In Earl’s Court – an area lacking in gastropubs – a conversion of the former Coleherne public house, which attracts a good following in spite of offering food that tends to incidental.
Earl’s Court – birthplace, as it happens, of Harden’s – is not the place it was. Much colour used to be provided by the area’s gay community (to which you could just about have applied the epithet ’embattled’ in those far off days).
In particular, there was a public house called the Coleherne, outside which leather-clad gentlemen would gather on sunny days. Perhaps it was because this crowd was so conspicuous that the hostelry became celebrated in London as ‘the most famous gay pub in the world’. (The title of ‘most famous gay bar in the world’ was, of course, already taken – it was a riot around Greenwich Village’s Stonewall Inn, in 1969, that kicked off the whole modern gay liberation movement.)

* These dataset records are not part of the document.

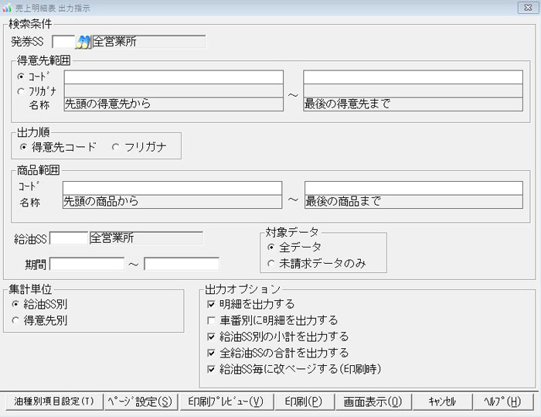Click the starting 商品 code input field
541x417 pixels.
[172, 188]
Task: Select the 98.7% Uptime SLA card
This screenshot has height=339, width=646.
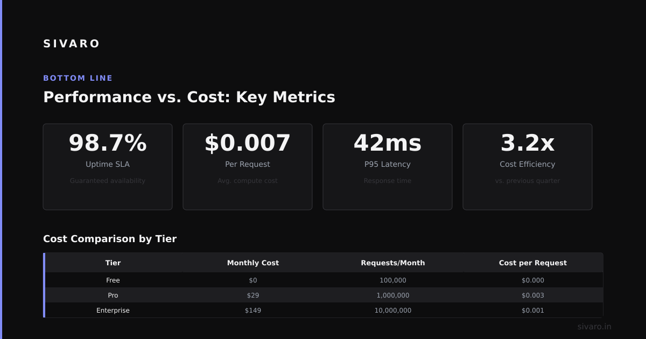Action: pyautogui.click(x=108, y=167)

We record all this history, because it is in the process of a Stalinist effacement by the new proprietors of the site. Even the famous name has been swept away. These classic Victorian boozer premises now have a nice, inoffensive name, and an Identikit loud-wallpaper-and-chandeliers look to go with it.
And what a success it seems to be! Perhaps because there aren’t really any places within half a mile with gastropub pretensions, the new-look premises are absolutely mobbed, especially in the early evening.
If that sounds like rather grudging approbation, it is. We thought the food was thoroughly undistinguished – to the extent that we can now barely recall what we ate.
But there are compensations. Prices are not demanding. Service is very friendly. And there’s a bubbly atmosphere, sustained by a crowd that’s notably mixed by nationality, age and gender. All that’s missing, sadly, is the men in leather.